• Aim of the task
An exact copy of all entries is the expected answer.

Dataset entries
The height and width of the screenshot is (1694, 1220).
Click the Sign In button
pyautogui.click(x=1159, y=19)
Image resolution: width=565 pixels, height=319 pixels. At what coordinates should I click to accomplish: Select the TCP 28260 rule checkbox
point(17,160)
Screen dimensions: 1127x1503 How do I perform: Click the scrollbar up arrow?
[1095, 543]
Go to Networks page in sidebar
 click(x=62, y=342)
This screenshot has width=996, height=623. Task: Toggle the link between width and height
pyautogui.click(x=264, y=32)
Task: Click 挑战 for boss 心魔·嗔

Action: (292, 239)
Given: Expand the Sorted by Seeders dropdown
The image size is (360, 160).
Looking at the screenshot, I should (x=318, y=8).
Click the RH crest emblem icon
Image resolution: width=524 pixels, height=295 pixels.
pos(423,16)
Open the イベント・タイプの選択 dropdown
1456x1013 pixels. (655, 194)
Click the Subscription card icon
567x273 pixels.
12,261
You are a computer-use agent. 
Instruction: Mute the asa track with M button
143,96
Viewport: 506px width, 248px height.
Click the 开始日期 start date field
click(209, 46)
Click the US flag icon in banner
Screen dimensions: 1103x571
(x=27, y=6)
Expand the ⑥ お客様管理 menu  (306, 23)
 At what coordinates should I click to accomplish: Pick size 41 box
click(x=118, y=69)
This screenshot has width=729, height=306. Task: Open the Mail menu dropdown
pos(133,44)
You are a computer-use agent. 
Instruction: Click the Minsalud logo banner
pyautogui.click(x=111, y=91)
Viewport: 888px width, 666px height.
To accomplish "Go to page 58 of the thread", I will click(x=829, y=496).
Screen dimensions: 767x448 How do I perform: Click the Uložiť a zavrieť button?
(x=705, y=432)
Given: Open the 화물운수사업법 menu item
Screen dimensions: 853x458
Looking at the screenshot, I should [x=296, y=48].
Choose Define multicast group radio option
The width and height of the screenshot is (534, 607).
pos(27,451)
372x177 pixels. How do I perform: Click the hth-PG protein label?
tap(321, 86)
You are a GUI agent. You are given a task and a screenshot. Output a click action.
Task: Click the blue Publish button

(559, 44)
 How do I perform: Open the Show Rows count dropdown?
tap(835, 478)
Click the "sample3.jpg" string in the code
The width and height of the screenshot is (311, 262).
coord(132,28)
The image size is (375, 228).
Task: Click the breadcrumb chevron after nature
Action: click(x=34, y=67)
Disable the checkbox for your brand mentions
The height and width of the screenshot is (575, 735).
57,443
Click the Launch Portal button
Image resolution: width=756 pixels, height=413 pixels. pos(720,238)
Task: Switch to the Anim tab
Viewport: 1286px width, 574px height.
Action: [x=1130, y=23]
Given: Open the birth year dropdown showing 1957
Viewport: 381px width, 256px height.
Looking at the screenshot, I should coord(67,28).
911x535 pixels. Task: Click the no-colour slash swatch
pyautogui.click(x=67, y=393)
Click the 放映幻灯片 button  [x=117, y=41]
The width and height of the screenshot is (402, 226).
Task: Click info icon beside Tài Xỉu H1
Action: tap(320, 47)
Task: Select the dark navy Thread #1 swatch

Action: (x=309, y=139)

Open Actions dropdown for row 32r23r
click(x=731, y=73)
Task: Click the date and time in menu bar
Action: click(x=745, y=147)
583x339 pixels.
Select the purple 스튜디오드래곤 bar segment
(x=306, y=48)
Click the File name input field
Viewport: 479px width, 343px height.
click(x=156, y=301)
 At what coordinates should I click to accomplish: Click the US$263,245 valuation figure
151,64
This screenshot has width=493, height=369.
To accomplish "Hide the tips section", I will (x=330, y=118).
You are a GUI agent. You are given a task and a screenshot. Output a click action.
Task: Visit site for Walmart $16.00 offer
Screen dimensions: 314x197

• Response for this exercise
The height and width of the screenshot is (1694, 1220).
Click the Sign In button
pyautogui.click(x=1159, y=19)
Image resolution: width=565 pixels, height=319 pixels. At what coordinates should I click to accomplish: Select the TCP 28260 rule checkbox
point(17,160)
Screen dimensions: 1127x1503 How do I perform: Click the scrollbar up arrow?
[1095, 543]
Go to Networks page in sidebar
 click(x=62, y=342)
This screenshot has width=996, height=623. Task: Toggle the link between width and height
pyautogui.click(x=264, y=32)
Task: Click 挑战 for boss 心魔·嗔

Action: (292, 239)
Given: Expand the Sorted by Seeders dropdown
The image size is (360, 160).
Looking at the screenshot, I should (x=318, y=8).
Click the RH crest emblem icon
Image resolution: width=524 pixels, height=295 pixels.
pos(423,16)
Open the イベント・タイプの選択 dropdown
1456x1013 pixels. (655, 194)
Click the Subscription card icon
567x273 pixels.
12,261
You are a computer-use agent. 
Instruction: Mute the asa track with M button
143,96
Viewport: 506px width, 248px height.
Click the 开始日期 start date field
click(209, 46)
Click the US flag icon in banner
Screen dimensions: 1103x571
(x=27, y=6)
Expand the ⑥ お客様管理 menu  (306, 23)
 At what coordinates should I click to accomplish: Pick size 41 box
click(x=118, y=69)
This screenshot has width=729, height=306. Task: Open the Mail menu dropdown
pos(133,44)
You are a computer-use agent. 
Instruction: Click the Minsalud logo banner
pyautogui.click(x=111, y=91)
Viewport: 888px width, 666px height.
To accomplish "Go to page 58 of the thread", I will click(x=829, y=496).
Screen dimensions: 767x448 How do I perform: Click the Uložiť a zavrieť button?
(x=705, y=432)
Given: Open the 화물운수사업법 menu item
Screen dimensions: 853x458
Looking at the screenshot, I should [x=296, y=48].
Choose Define multicast group radio option
The width and height of the screenshot is (534, 607).
pos(27,451)
372x177 pixels. How do I perform: Click the hth-PG protein label?
tap(321, 86)
You are a GUI agent. You are given a task and a screenshot. Output a click action.
Task: Click the blue Publish button

(559, 44)
 How do I perform: Open the Show Rows count dropdown?
tap(835, 478)
Click the "sample3.jpg" string in the code
The width and height of the screenshot is (311, 262).
coord(132,28)
The image size is (375, 228).
Task: Click the breadcrumb chevron after nature
Action: click(x=34, y=67)
Disable the checkbox for your brand mentions
The height and width of the screenshot is (575, 735).
57,443
Click the Launch Portal button
Image resolution: width=756 pixels, height=413 pixels. pos(720,238)
Task: Switch to the Anim tab
Viewport: 1286px width, 574px height.
Action: [x=1130, y=23]
Given: Open the birth year dropdown showing 1957
Viewport: 381px width, 256px height.
Looking at the screenshot, I should coord(67,28).
911x535 pixels. Task: Click the no-colour slash swatch
pyautogui.click(x=67, y=393)
Click the 放映幻灯片 button  [x=117, y=41]
The width and height of the screenshot is (402, 226).
Task: Click info icon beside Tài Xỉu H1
Action: tap(320, 47)
Task: Select the dark navy Thread #1 swatch

Action: (x=309, y=139)

Open Actions dropdown for row 32r23r
click(x=731, y=73)
Task: Click the date and time in menu bar
Action: click(x=745, y=147)
583x339 pixels.
Select the purple 스튜디오드래곤 bar segment
(x=306, y=48)
Click the File name input field
Viewport: 479px width, 343px height.
click(x=156, y=301)
 At what coordinates should I click to accomplish: Click the US$263,245 valuation figure
151,64
This screenshot has width=493, height=369.
To accomplish "Hide the tips section", I will (x=330, y=118).
You are a GUI agent. You are given a task and a screenshot. Output a click action.
Task: Visit site for Walmart $16.00 offer
Screen dimensions: 314x197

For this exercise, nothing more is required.